**SELECTED EXTRACT**.
- - -

I’ve tried writing this post a thousand times before. Ok, maybe not one thousand times but I have been trying to put this together for the past two weeks. Since we packed our bags and left Paris. No, since it happened. But something always comes up – editing photos, writing postcards, or, you know, the sheer fact that most of our time is devoted to seeing and touching and discovering new things. Our longer stays have come to a temporary halt and we’re pushing through several short, quick trips that are packed with a mere 4 hours of shut eye, wandering off the beaten path, and trying to discover which European city does sushi best (ahem, Berlin is winning). And so, now that I’ve got a spot on a bench – a bench so suitable for writing I’m going to dream about it every time I sit down to draft a post – I’m going to take you back to that moment I’ve tried to reiterate so many times before.
We sat on the pull out sofa of our rental apartment eating salad in our underwear. It was hot, and the clouds and rain and all of the noise that comes with that sort of meteorological situation had just moved into Paris. We shoveled forkfuls of leafy greens and other herbaceous plants into our mouths as we watched the rain pound down on the roof across the courtyard. It splattered hard for a good 20 minutes, but not as hard as we fought the night before. I can’t even remember what it was about – which is an indication it was probably not worth getting nearly as emotionally involved as we did. But couples who have made it past the point where the teeth clenching arguments actually exist but no longer end in I’M LEAVING and instead are met with heavy sighs of GODDAMNIT I CAN’T STAND YOU RIGHT NOW BUT LET’S FIGURE THIS OUT will understand exactly where we were at that particular moment in time.
But this isn’t about the argument. The argument was simply a catalyst to the one moment from this trip I hold deepest in my heart. A moment so full of all of my favorite things I don’t know how it didn’t burst into tiny pieces and scatter across Paris that rainy afternoon.

- - -

**RECORDED DATA**.
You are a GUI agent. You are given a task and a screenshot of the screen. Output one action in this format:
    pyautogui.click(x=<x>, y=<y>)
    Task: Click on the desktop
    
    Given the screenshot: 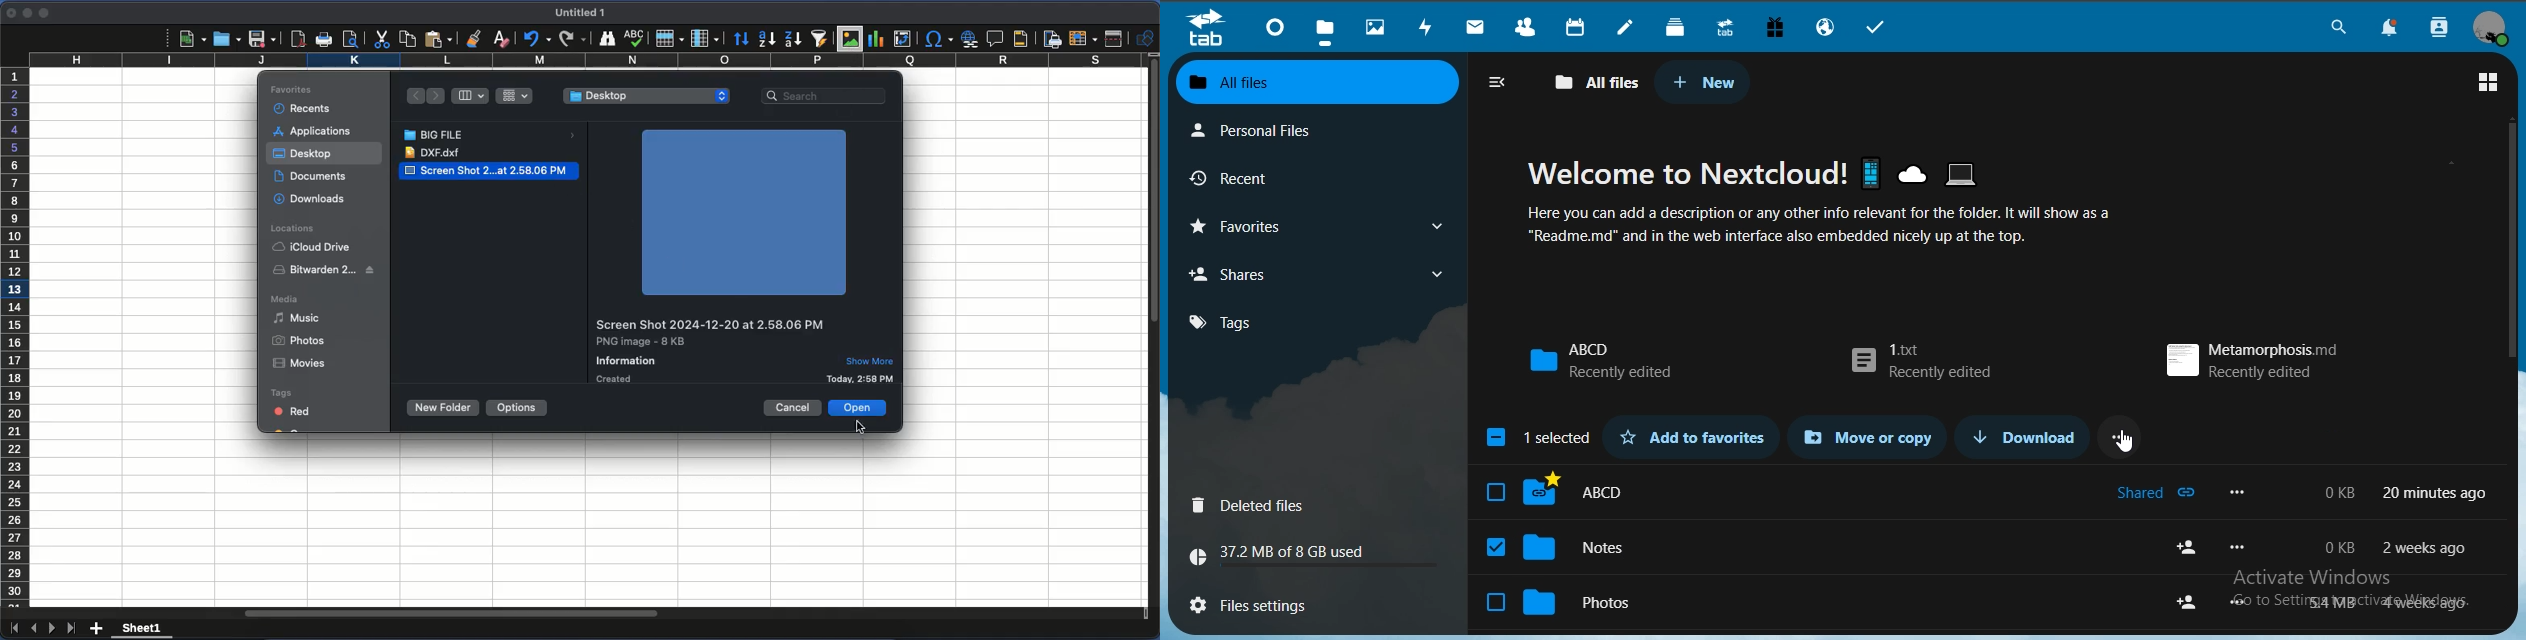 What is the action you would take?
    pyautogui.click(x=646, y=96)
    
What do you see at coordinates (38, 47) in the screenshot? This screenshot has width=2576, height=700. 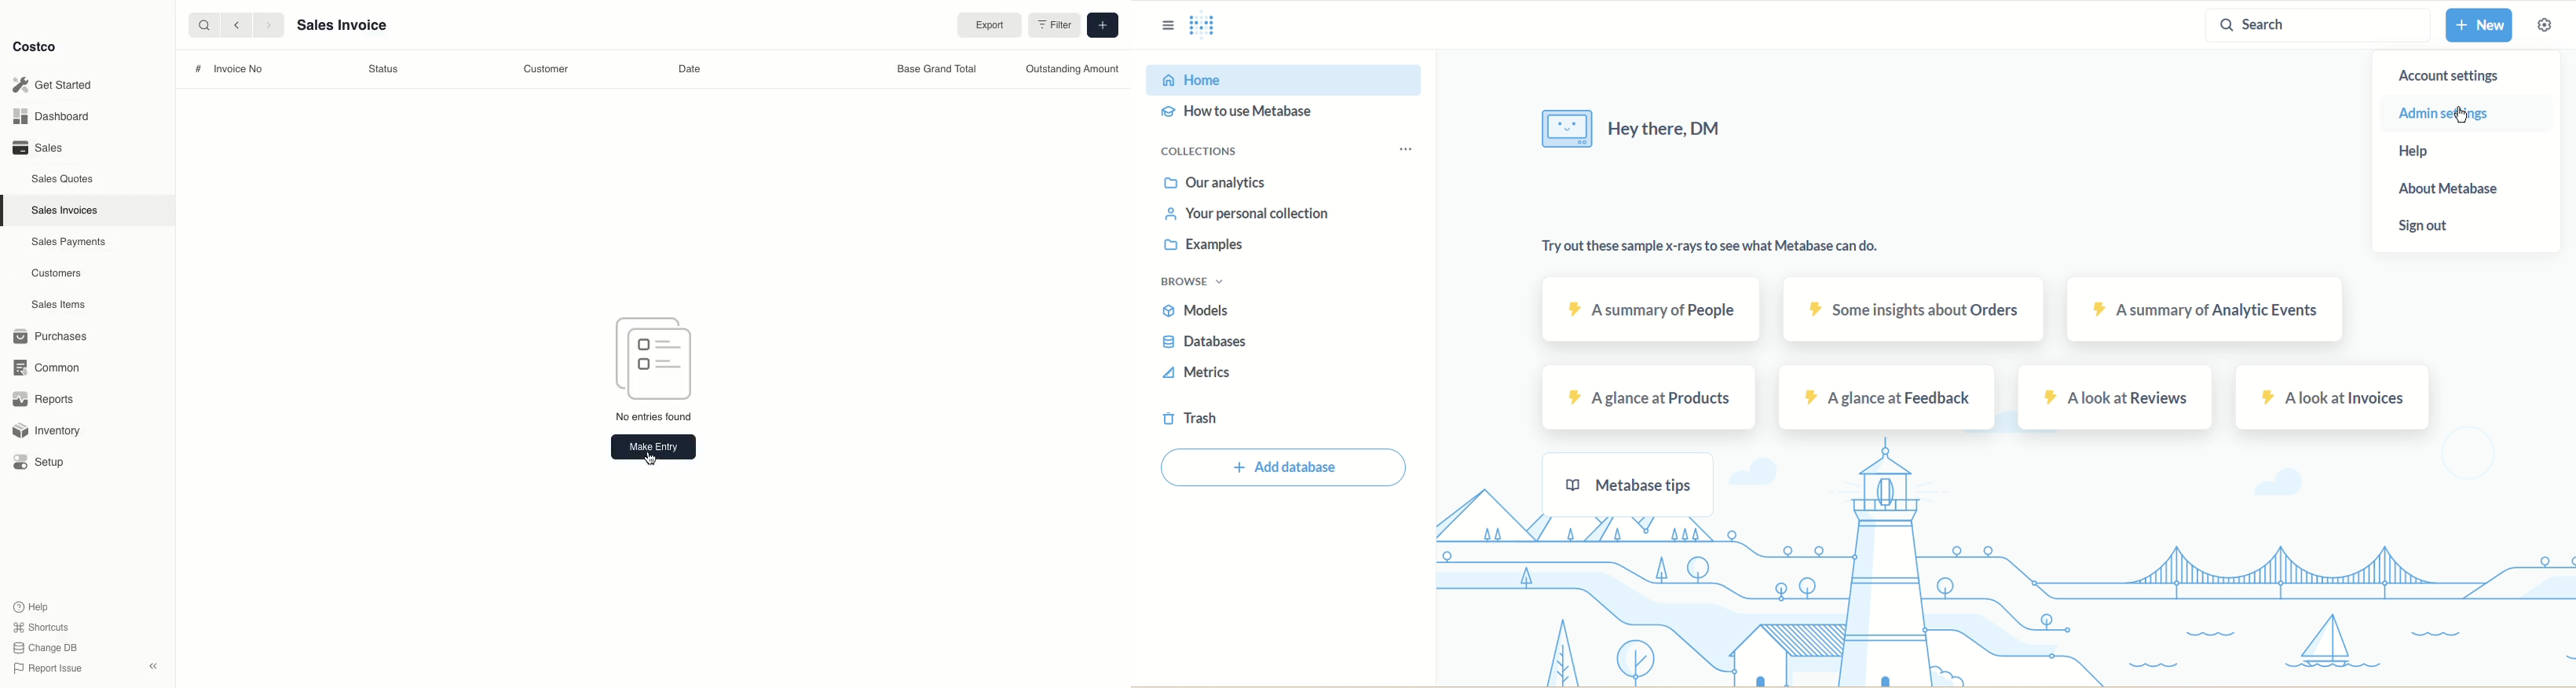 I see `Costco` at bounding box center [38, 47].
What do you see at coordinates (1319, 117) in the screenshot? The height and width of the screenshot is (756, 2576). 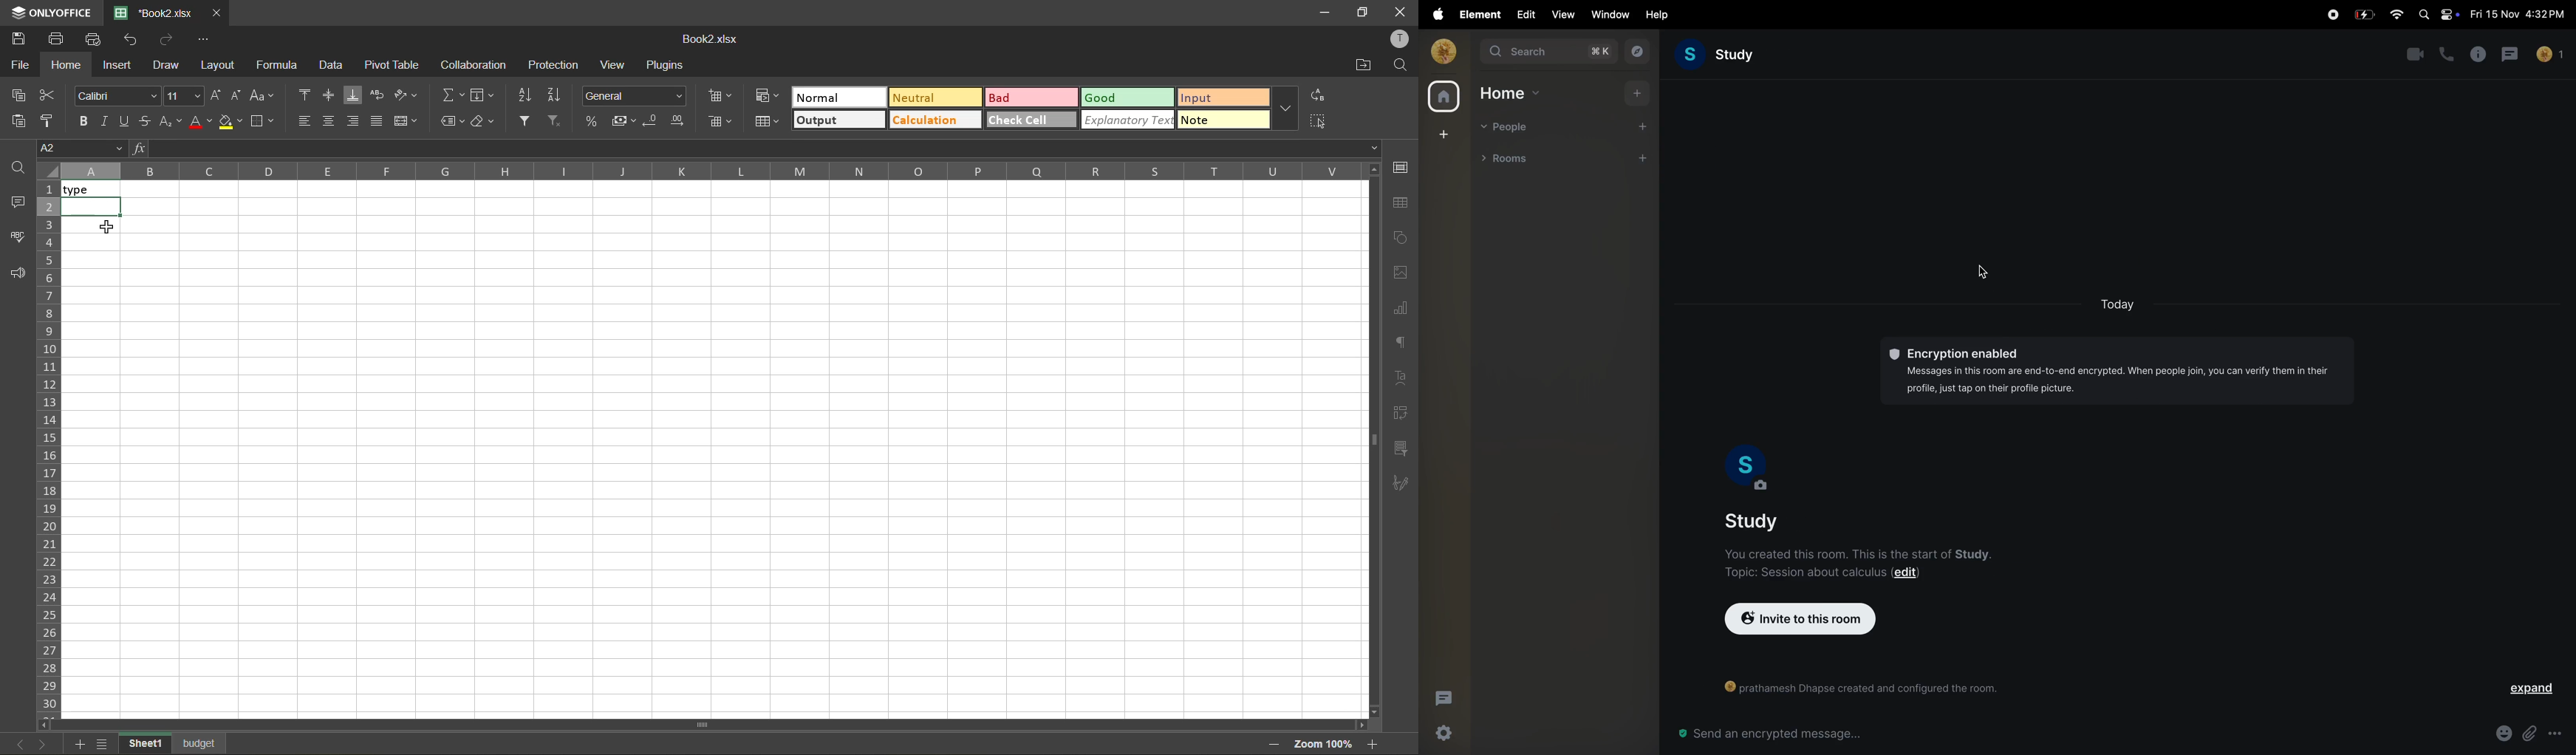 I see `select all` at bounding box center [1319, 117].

- - -

**DIRECTIVES**.
(A) In the Paris travel post, which European city is winning the search for the best sushi?
(B) List everything the Paris travel post names as coming up and keeping the writer from finishing the post.
(C) From the Paris travel post, return the passage from "I’ve tried writing" to "many times before.", copied word for word.

**ANSWERS BY TASK**.
(A) Berlin

(B)
- Editing photos
- Writing postcards
- The fact that most of their time is devoted to seeing, touching, and discovering new things

(C)
I’ve tried writing this post a thousand times before. Ok, maybe not one thousand times but I have been trying to put this together for the past two weeks. Since we packed our bags and left Paris. No, since it happened. But something always comes up – editing photos, writing postcards, or, you know, the sheer fact that most of our time is devoted to seeing and touching and discovering new things. Our longer stays have come to a temporary halt and we’re pushing through several short, quick trips that are packed with a mere 4 hours of shut eye, wandering off the beaten path, and trying to discover which European city does sushi best (ahem, Berlin is winning). And so, now that I’ve got a spot on a bench – a bench so suitable for writing I’m going to dream about it every time I sit down to draft a post – I’m going to take you back to that moment I’ve tried to reiterate so many times before.